To address these and other health IT safety concerns, multiple expert panels have proposed the establishment of a safety collaborative composed of EHR developers, hospitals, government, health practitioners, and other key organizations to work together to resolve problems. These efforts emphasize that health IT has the potential to improve safety and that hospitals, clinicians, EHR developers, and others have responsibilities in reducing avoidable patient harm.

In recent years, several high-profile reports have called for broader cooperation to reduce health IT-related harm to patients. A 2012 Institute of Medicine report emphasized that health IT safety is a shared responsibility that requires involvement and action by EHR developers, users, and government. In addition, several federal agencies—following another expert panel recommendation—called in 2014 for establishing a risk-based regulatory framework for health IT, including through the creation of a health IT safety collaborative. The Department of Health and Human Services’ Office of the National Coordinator for Health Information Technology (ONC), as part of a health IT safety roadmap, in 2015 also encouraged private-public sector collaboration to address health IT safety.
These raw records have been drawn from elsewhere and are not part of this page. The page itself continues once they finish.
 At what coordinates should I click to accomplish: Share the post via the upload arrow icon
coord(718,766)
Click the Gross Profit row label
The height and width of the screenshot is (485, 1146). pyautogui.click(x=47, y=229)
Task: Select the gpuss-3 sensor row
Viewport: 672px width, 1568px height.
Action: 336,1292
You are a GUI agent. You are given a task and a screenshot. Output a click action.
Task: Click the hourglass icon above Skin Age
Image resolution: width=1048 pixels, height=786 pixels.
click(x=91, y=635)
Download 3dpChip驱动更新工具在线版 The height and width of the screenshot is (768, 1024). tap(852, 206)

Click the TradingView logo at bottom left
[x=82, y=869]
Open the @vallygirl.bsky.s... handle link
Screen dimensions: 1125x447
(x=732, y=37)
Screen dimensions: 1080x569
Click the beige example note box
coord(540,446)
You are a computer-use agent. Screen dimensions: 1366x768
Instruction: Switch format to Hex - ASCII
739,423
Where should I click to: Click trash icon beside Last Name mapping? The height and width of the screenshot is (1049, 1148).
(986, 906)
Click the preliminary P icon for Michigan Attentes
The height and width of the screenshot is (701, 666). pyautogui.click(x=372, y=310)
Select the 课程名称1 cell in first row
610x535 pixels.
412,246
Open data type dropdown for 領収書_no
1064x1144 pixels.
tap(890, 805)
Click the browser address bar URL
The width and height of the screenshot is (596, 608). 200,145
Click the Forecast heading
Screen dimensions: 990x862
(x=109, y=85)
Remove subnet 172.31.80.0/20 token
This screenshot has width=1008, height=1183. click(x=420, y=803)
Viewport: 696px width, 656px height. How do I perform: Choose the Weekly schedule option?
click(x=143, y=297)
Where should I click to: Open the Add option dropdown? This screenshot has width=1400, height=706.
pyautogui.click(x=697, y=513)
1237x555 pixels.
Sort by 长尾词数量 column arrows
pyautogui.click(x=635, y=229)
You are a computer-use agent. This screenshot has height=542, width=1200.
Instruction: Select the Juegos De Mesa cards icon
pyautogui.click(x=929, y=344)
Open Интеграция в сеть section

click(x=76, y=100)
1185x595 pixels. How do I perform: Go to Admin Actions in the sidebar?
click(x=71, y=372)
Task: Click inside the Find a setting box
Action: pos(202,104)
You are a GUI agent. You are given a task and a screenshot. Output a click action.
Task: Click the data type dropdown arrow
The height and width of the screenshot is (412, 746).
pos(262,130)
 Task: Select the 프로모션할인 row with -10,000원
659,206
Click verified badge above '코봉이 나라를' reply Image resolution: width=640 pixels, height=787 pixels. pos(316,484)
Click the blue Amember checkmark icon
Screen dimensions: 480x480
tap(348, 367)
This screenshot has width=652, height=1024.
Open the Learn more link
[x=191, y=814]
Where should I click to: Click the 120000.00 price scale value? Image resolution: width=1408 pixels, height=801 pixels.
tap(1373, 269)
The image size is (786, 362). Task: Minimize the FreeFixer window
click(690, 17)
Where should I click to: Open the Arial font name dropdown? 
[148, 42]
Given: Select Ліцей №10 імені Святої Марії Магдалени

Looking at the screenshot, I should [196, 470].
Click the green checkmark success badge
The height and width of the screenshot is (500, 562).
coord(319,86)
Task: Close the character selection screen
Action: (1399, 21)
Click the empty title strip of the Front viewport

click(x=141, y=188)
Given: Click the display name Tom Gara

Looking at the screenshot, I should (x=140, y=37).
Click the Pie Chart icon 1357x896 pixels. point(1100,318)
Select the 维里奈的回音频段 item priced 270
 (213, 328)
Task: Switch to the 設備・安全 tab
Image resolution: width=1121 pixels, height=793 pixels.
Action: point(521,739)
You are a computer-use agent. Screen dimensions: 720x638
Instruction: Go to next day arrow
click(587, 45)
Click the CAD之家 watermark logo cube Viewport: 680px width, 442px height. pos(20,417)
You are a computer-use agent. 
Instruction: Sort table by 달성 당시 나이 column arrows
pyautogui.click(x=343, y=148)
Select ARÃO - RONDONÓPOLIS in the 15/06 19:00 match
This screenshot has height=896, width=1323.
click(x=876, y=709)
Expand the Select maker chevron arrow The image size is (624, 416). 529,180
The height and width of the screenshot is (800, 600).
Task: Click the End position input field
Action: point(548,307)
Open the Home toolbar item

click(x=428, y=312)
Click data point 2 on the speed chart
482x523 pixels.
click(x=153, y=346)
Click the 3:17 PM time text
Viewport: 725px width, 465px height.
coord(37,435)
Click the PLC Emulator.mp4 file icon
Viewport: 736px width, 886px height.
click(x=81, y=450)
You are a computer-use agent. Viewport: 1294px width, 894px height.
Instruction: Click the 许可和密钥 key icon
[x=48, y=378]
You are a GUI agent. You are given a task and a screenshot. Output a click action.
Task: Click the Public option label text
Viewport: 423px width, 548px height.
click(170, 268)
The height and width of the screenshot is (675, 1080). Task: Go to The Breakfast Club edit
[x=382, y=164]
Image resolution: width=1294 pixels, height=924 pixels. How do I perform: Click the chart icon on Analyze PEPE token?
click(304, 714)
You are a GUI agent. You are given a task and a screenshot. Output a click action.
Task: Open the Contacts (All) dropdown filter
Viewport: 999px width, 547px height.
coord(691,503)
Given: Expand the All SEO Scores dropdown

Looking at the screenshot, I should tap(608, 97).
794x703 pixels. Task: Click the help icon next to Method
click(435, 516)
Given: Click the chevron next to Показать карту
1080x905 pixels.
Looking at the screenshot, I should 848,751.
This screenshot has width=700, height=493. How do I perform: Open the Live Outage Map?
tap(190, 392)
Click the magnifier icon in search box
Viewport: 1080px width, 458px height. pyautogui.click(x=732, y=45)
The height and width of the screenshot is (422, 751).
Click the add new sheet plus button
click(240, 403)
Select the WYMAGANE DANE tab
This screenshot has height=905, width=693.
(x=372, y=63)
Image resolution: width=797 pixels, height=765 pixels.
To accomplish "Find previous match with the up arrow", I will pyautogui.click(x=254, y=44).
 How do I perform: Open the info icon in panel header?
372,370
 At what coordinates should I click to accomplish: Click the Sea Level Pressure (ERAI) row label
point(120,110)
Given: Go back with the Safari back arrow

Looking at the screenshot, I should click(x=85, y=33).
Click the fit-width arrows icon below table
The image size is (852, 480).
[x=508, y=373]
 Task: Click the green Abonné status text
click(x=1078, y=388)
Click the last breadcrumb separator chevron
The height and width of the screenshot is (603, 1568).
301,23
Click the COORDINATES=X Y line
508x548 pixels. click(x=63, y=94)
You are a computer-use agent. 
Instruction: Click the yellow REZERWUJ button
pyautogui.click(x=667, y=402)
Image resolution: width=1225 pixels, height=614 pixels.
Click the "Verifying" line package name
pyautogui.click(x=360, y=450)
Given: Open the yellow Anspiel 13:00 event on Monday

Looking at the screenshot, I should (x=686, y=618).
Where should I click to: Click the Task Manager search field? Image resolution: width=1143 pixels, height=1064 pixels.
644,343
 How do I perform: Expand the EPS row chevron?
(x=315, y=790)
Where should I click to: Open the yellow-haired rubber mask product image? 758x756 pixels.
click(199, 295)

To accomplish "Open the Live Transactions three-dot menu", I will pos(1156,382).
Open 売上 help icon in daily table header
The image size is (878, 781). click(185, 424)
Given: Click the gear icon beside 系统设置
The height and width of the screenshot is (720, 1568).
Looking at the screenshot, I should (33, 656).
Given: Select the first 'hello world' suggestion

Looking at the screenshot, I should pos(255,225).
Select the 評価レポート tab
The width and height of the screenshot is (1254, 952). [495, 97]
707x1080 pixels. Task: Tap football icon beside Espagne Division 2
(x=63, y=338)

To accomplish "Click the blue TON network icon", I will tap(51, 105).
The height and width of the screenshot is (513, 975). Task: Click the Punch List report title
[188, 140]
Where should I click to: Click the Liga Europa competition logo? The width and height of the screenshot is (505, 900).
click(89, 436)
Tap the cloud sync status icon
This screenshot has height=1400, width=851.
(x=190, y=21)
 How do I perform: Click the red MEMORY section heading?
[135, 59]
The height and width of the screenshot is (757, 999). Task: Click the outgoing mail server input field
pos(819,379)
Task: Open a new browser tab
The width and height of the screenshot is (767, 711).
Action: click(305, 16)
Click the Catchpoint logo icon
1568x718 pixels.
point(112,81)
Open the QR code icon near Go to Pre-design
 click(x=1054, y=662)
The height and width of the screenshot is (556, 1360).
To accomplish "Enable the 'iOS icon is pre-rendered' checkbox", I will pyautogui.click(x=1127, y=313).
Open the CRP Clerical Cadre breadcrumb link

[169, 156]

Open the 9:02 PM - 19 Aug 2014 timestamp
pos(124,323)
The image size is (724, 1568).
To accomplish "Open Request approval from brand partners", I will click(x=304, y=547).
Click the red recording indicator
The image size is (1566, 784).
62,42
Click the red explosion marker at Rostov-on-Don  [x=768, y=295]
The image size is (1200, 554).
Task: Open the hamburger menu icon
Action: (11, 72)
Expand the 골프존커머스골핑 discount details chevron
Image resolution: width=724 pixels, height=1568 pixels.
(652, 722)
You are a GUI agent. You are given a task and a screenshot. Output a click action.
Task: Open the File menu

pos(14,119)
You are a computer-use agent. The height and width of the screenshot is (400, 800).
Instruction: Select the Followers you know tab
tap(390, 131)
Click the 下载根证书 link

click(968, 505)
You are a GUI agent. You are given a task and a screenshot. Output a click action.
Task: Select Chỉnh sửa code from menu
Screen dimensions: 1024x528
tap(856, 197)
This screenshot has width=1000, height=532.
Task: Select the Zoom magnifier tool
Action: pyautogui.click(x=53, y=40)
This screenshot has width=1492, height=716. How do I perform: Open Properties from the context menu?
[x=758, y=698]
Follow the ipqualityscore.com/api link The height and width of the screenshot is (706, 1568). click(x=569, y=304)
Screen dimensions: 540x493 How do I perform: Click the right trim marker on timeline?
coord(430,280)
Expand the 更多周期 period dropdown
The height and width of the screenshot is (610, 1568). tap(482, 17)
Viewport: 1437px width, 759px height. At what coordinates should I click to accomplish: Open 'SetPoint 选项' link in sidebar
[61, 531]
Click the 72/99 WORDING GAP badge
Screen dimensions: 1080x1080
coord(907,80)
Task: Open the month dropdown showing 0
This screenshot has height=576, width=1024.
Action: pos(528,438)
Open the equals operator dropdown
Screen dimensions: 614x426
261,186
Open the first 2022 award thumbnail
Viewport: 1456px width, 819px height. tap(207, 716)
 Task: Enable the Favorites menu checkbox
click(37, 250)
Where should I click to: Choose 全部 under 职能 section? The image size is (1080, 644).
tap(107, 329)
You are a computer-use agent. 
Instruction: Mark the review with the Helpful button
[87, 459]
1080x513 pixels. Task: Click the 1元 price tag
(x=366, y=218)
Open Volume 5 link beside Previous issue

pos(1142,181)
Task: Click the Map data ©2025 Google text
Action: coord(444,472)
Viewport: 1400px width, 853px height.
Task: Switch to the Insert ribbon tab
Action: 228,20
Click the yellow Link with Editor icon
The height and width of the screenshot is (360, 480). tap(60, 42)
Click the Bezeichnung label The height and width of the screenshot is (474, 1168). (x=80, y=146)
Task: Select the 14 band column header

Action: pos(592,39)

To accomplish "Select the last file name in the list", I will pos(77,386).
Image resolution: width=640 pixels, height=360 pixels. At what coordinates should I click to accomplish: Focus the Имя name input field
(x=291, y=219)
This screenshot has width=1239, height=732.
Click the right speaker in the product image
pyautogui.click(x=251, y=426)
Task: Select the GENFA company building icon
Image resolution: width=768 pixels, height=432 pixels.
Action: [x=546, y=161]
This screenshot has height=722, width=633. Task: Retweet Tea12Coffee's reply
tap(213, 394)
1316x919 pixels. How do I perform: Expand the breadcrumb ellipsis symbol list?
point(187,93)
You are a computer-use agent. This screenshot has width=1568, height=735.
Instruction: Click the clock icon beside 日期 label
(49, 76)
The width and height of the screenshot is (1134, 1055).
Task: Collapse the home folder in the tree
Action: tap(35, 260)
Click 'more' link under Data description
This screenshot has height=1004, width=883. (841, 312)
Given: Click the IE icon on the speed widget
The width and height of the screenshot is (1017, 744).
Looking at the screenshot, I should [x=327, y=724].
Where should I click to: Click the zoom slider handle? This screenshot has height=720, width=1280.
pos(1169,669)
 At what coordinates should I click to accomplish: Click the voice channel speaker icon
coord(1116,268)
The Pew Charitable Trusts and ONC held a Health IT Safety Day in December 2016 to discuss this critical issue. The event, which focused on EHRs because of the critical role they play in patient care, featured health IT developers and representatives from hospitals, government agencies, and other organizations. Participants discussed how a product’s usability—the records’ layout, design, integration within health care facilities’ workflow, and customization by institutions—can affect patient safety while recognizing that other issues can also cause patient harm. They also noted that usability can affect the effectiveness of EHRs, how satisfied clinicians are with health IT, and many other aspects of care.

Usability

The International Organization for Standardization’s ISO 9241 standard defines usability as “the extent to which a product can be used by specified users to achieve specified goals with effectiveness, efficiency, and satisfaction in a specified context of use."

Experts noted that health care facilities and health IT developers can detect safety concerns throughout a product’s development—as it is being designed, when it is submitted for government certification, during implementation in hospitals and other institutions, and through staff training and use. Safety challenges can arise from the base design of a product, customizations during installation and implementation in health care organizations, or unique workflows within a facility.

Safety Events

The Agency for Healthcare Research and Quality categorizes patient safety events in three ways:

  • Incidents. Events that reached the patient, whether or not there is harm.
  • Near misses (or close calls). Events that do not reach the patient.
  • Unsafe conditions. Circumstances that increase the likelihood of a patient safety event.

Drawn from Health IT Safety Day and subsequent conversations with experts, this report explains how an EHR’s usability can affect patient safety, gaps in EHR safety monitoring, the genesis of efforts to improve health IT safety through multistakeholder activity, and the potential benefits of a national health IT safety collaborative.